Mir ona bakakaldı. Elbette haklıydı ama ondan bu haklılığı duymayı beklememişti. Zara’nın mantıksal nutkunu kendine daima hatırlattığını düşündü. Onun bu tutumu aslen birbirine benzediklerini göstermez miydi? Sevinmeliydi. Aklı Zara’dan etkilenirken kalbinin sükutu karşısında şaşırdı birden. Bir Sultan elbette böyle düşünür. Doğru Mir. Sabah Ahşan’ın üzgün bakan kocaman kahverengi gözleri ile Zara’nın kararlı bakan gözlerini karşılaştırdı içinden aklının Zara’yı onaylamasını izlerken kalbinin onu tutmaması üzerine silkeledi kendini hemen Mir ürpererek ve güldü.


“Haklısın ama…” diyerek bir açıklamaya girişti. Lakin sonunu getirmedi. Anlatmak istemedi Mir. Bu kadarla kalmasını doğru buldu. Aslen kalbin onaylamadığına dil dökmek elbette fuzuliydi lakin o an Mir bunun farkında değildi.
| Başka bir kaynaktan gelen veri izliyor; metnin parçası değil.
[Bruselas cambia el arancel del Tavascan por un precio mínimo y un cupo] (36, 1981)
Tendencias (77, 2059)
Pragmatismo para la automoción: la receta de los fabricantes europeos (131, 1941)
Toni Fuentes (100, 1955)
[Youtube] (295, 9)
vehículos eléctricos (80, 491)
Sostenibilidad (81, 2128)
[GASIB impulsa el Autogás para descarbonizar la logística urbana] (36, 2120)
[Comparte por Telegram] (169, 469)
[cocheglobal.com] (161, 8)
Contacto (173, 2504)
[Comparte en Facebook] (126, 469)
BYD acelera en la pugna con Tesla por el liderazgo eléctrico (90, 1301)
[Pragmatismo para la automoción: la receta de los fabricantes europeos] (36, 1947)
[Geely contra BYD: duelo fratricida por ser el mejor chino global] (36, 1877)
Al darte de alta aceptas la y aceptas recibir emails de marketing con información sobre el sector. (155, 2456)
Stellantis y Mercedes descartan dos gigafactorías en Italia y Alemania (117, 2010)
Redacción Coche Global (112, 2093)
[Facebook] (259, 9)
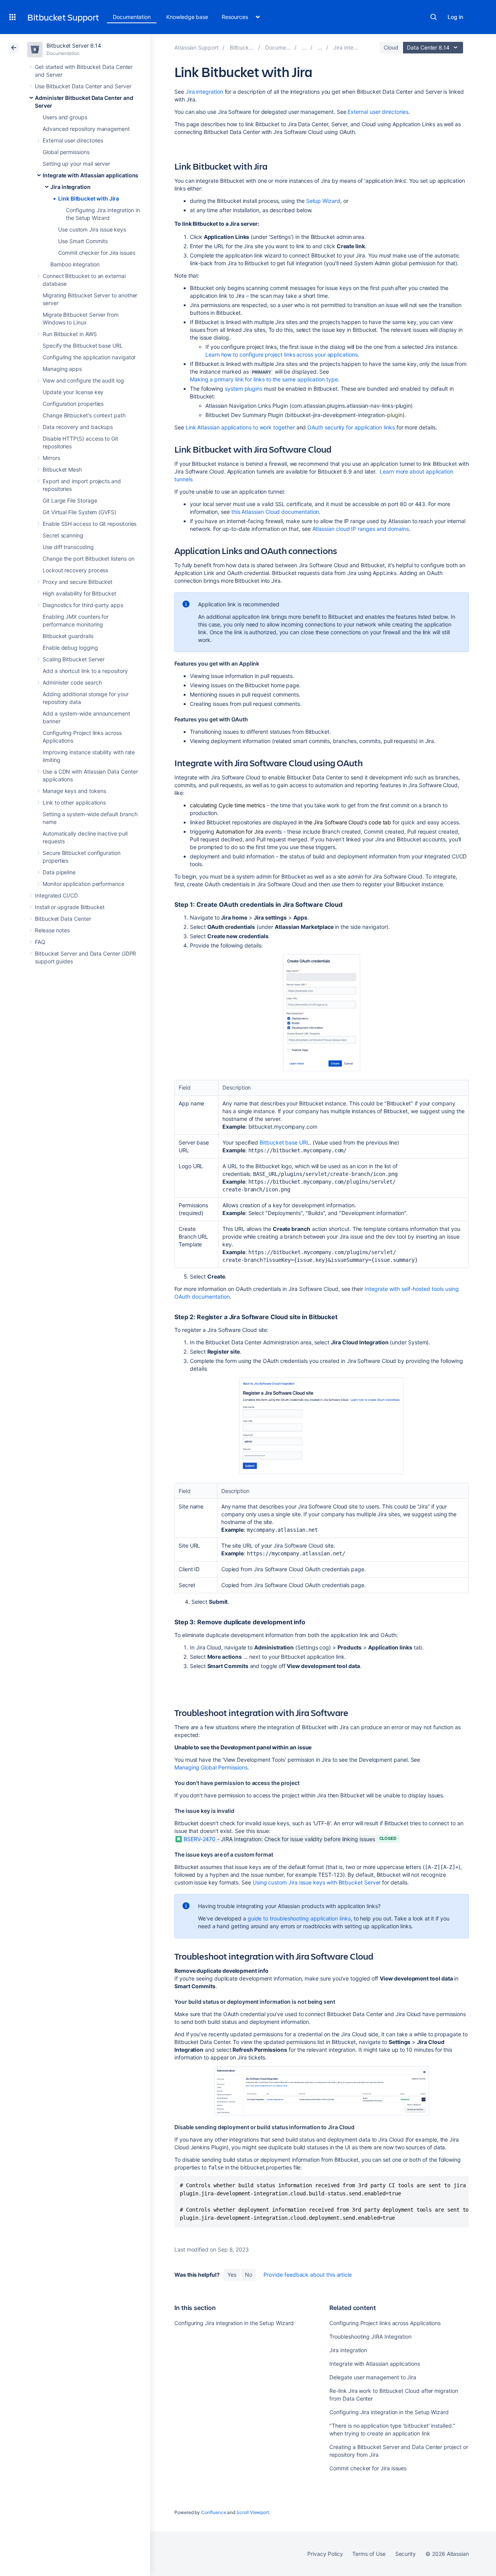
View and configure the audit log (83, 380)
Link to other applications (74, 802)
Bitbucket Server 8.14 (73, 45)
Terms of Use (368, 2553)
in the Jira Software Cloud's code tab (344, 822)
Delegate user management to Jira (372, 2377)
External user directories (73, 140)
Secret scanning (63, 535)
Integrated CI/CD (56, 895)
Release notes (52, 930)
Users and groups (65, 117)
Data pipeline (59, 872)
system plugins (243, 388)
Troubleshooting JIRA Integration (370, 2336)
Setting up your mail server (76, 163)
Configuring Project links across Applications (385, 2323)
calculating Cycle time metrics (227, 805)
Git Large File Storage (70, 500)
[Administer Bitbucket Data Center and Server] (304, 47)
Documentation (132, 17)
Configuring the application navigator (89, 357)
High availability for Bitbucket (79, 593)
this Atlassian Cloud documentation (275, 511)
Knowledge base (187, 17)
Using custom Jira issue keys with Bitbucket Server (317, 1882)
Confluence (213, 2512)
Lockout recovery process (75, 570)
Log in (455, 17)
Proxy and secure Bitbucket (77, 581)
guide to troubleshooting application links (299, 1918)
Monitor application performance (83, 883)
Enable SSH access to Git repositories (89, 523)
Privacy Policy (325, 2553)
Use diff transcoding (68, 547)
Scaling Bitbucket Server (74, 659)
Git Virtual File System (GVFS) (79, 512)
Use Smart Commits (83, 241)
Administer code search (72, 682)
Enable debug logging (70, 647)
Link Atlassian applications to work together (240, 427)
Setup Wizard (323, 200)
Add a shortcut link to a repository (85, 671)
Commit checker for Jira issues (96, 252)
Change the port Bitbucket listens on (88, 558)
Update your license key (73, 392)
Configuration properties (73, 403)
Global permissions (66, 152)
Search (433, 17)
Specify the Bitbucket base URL (83, 345)
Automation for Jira (240, 831)
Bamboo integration (75, 264)
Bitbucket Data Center (63, 918)
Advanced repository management (86, 128)
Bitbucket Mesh (62, 469)
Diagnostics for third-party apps (83, 605)
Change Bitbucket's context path (84, 415)
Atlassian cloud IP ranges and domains (360, 528)
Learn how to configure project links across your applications (281, 354)
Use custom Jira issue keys (92, 229)
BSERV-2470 (199, 1839)
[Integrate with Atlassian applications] (320, 47)
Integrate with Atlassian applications (90, 175)
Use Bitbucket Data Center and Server (83, 86)
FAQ (40, 942)
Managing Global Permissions (211, 1767)
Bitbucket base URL (285, 1142)
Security (405, 2553)
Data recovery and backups (78, 427)
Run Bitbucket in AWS (70, 334)
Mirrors (51, 458)
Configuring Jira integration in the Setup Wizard (234, 2323)
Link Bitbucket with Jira (88, 198)
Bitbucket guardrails (68, 636)
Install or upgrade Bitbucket (70, 907)
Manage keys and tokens (74, 791)
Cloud (391, 47)
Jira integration (70, 187)
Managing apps (62, 369)
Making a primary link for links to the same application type (264, 379)
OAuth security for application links (350, 427)
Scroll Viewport (252, 2512)
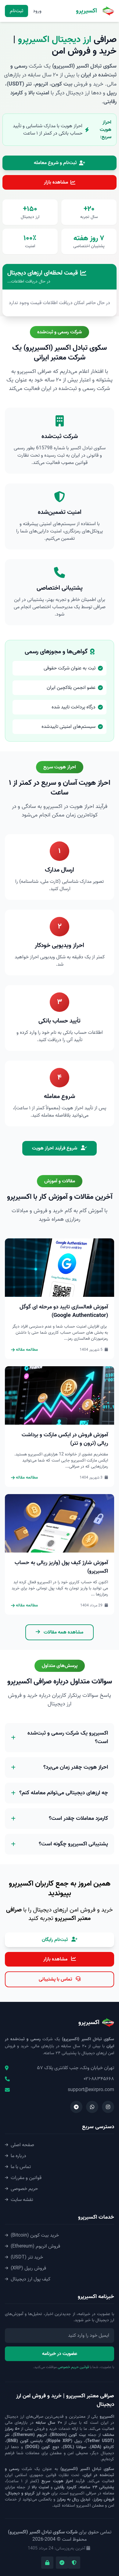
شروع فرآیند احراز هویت (55, 1148)
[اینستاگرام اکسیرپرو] (108, 2107)
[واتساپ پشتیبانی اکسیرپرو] (92, 2107)
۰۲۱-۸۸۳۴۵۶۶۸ (99, 2079)
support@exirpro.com (91, 2089)
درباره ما (18, 2156)
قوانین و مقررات (26, 2177)
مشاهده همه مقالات (62, 1632)
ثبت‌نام (16, 11)
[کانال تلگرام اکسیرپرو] (76, 2107)
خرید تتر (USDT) (27, 2257)
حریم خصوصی (24, 2188)
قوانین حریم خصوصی (73, 2367)
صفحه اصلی (22, 2145)
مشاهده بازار (56, 182)
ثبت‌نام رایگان (55, 1940)
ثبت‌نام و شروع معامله (55, 163)
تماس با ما (21, 2167)
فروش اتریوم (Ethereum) (35, 2246)
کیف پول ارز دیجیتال (30, 2279)
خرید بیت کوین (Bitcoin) (35, 2235)
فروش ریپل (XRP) (28, 2268)
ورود (37, 11)
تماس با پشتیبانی (56, 1979)
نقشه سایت (22, 2199)
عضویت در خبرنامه (59, 2354)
Öğleden sonra Boran yanında ona yeni yatırımcıdan söz ederken Mir dikkatle onu dinliyordu. Ahşan da hemen yanı başlarındaydı, Boran anlattıklarından not alıyordu sessizce. Telefonu çaldı Mir’in sözleri kesildi. Mir Boran’a dur diyerek hoparlörde cevapladı telefonu. Aslında açmazdı lakin arayan kişi yatırımcının bağlantısıydı.


“Mir, elbette seni affediyorum.” Ahizeden gelen Lila’nın şen şakrak çınlayan sesi ile Mir başını kaldırıp telefona baktı. Boran ve Ahşan da bu sese odaklandılar. Mir anlamayarak sordu.


“Ne için affedildim acaba?”


“Tamam aflık bir durum değildi ve bu kadar derin bir özür getirecek kadar bir hata da değildi beni ekmen ama bu özür notu ile gönlümü aldın.” Özür? Not? Çiçek? Ahşan’a döndü bakışları anında. Lila devam ederken keskin bakışları Ahşan’daydı: “Zaten dün epey eğlendim. Senin şu dindar asistan ve şu çinli arkadaşın…”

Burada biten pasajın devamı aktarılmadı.